• Exercise aim: Leave every picture behind and copy the rest of the entries below exactly.

___ Data for review ___

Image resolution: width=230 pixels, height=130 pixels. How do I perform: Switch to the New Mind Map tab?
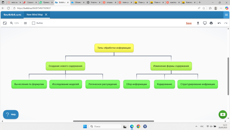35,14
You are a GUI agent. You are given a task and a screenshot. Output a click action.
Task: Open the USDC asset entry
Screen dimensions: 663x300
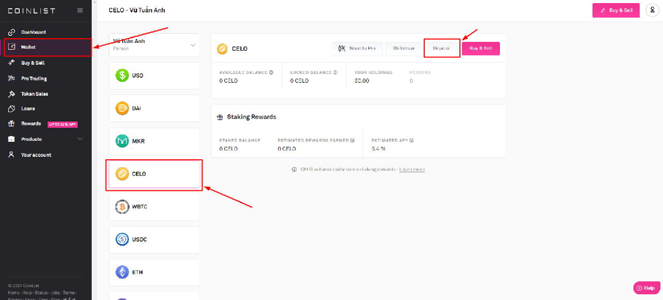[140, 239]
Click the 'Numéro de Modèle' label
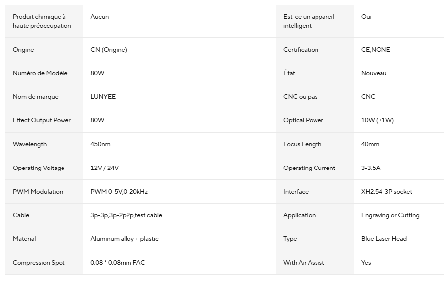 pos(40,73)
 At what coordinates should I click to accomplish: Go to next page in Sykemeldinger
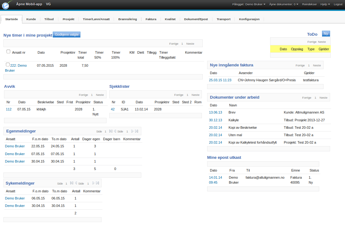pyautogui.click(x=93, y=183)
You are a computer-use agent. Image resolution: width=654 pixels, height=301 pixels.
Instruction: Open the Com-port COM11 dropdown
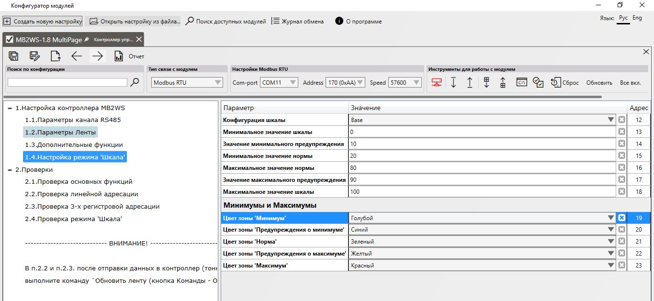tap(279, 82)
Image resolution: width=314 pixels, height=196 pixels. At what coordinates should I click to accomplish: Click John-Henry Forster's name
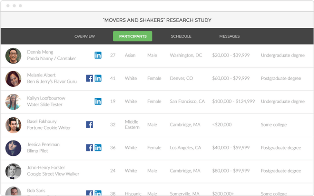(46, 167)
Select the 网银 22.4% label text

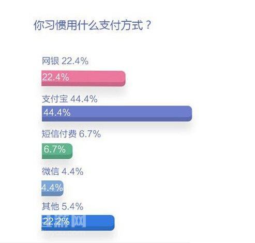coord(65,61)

___

• Problem solution:
Image resolution: width=230 pixels, height=130 pixels. How do I perform: Switch to the New Mind Map tab?
35,14
You are a GUI agent. You are given a task and a screenshot. Output a click action.
Task: Open the USDC asset entry
Screen dimensions: 663x300
[140, 239]
Click the 'Numéro de Modèle' label
 pos(40,73)
 At what coordinates should I click to accomplish: Go to next page in Sykemeldinger
pyautogui.click(x=93, y=183)
You are a computer-use agent. Image resolution: width=654 pixels, height=301 pixels.
Instruction: Open the Com-port COM11 dropdown
tap(279, 82)
Image resolution: width=314 pixels, height=196 pixels. At what coordinates should I click to accomplish: Click John-Henry Forster's name
(46, 167)
Select the 网银 22.4% label text

coord(65,61)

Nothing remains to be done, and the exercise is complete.